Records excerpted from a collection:
▬▬▬
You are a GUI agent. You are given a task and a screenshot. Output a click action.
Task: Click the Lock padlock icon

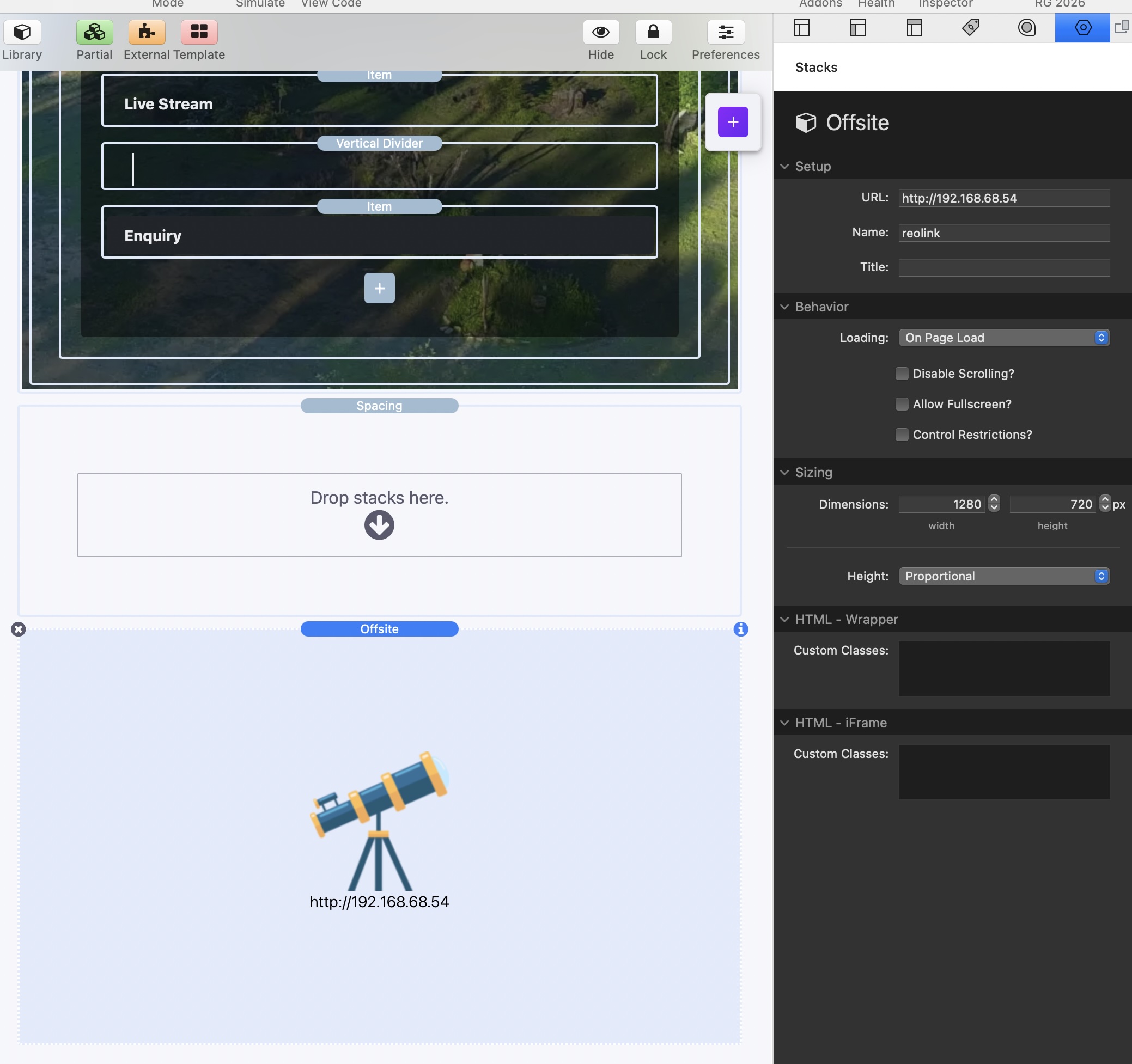pyautogui.click(x=653, y=32)
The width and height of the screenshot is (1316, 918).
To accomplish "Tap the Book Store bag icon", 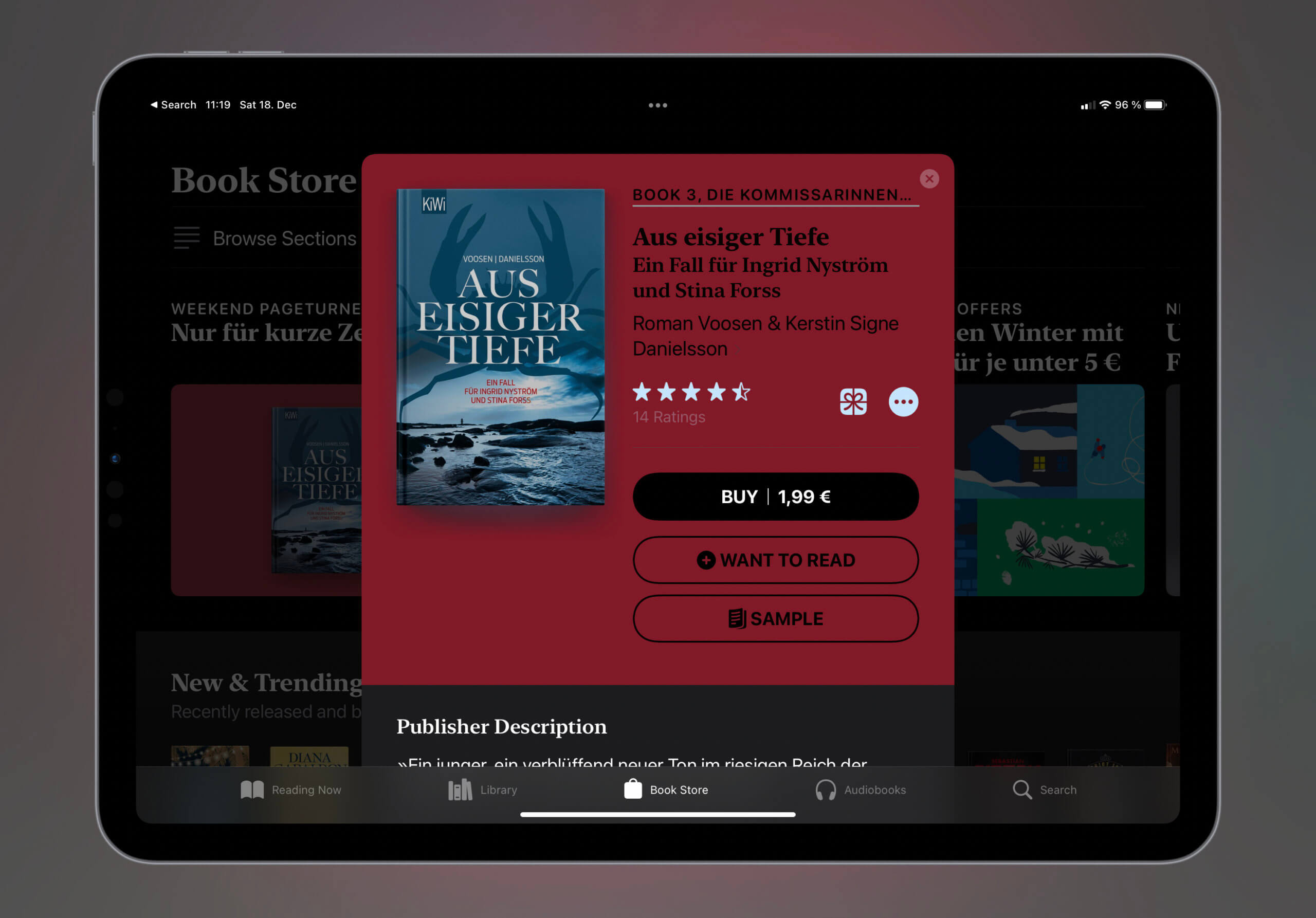I will point(633,789).
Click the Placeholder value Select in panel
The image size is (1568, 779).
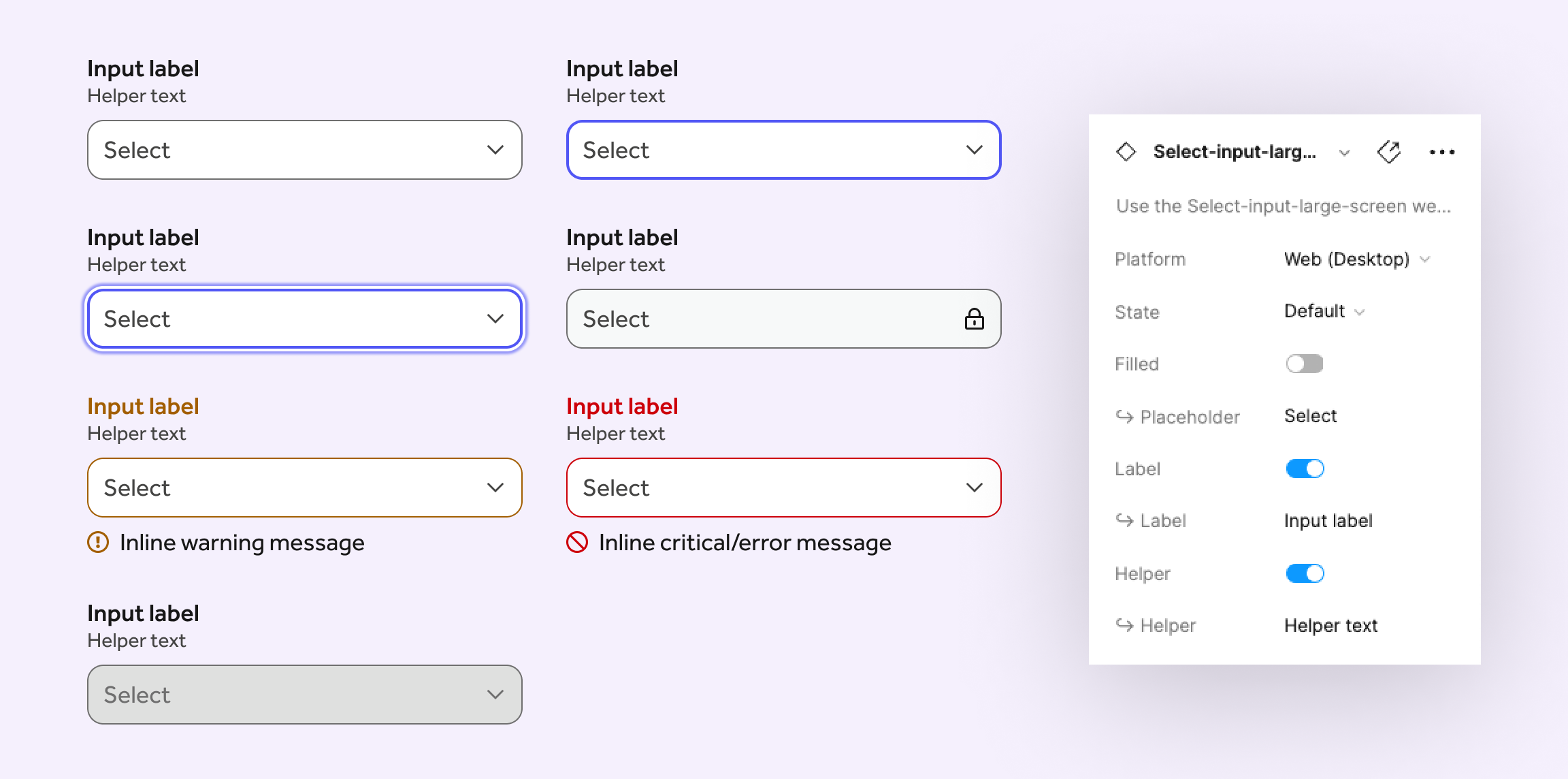point(1310,416)
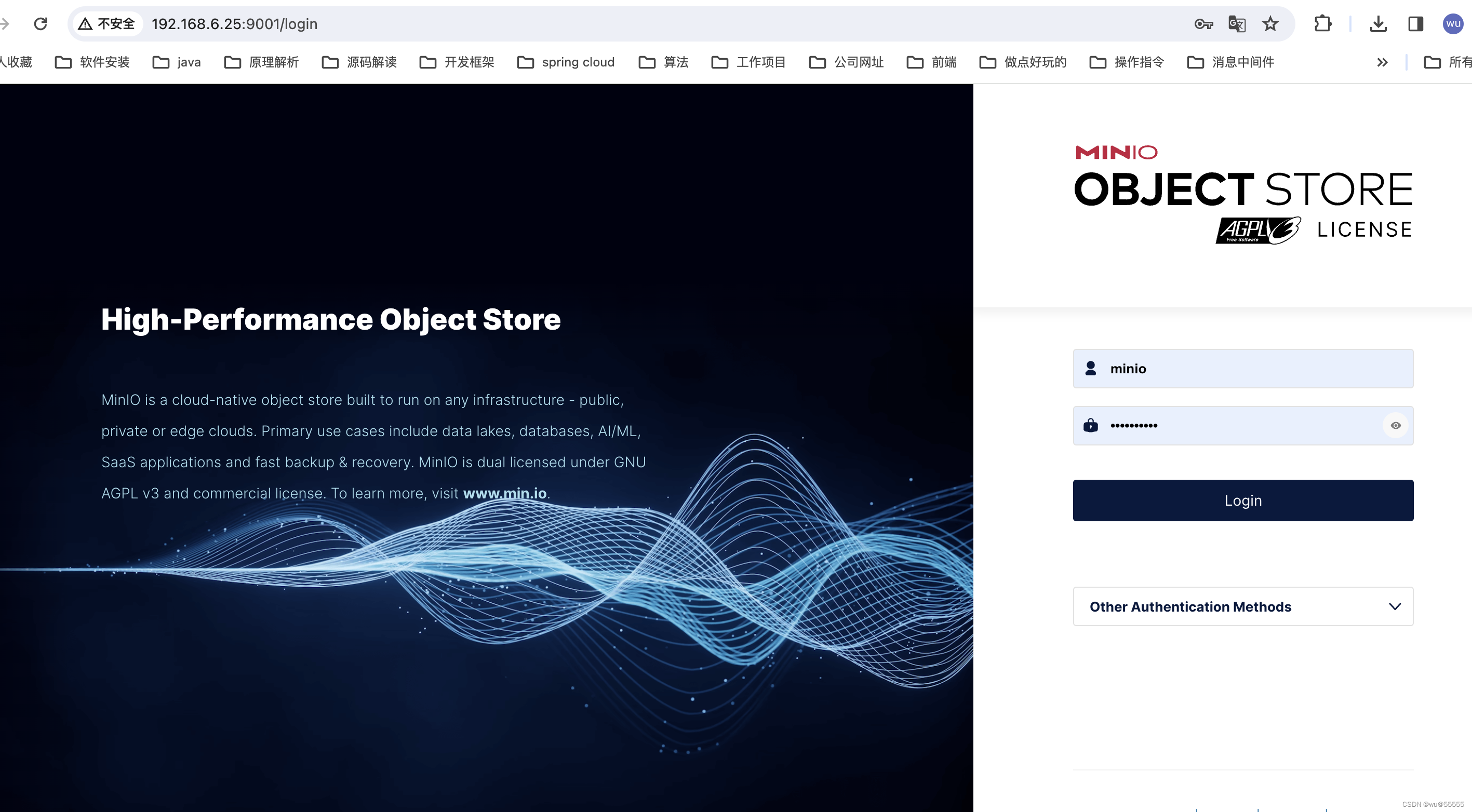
▬▬▬
# Work task:
Omit all pictures, and repeat exactly the lines from the line containing "Click the Placeholder value Select in panel" through the end of the data.

# Written solution:
Click the Placeholder value Select in panel
The image size is (1568, 779).
point(1310,416)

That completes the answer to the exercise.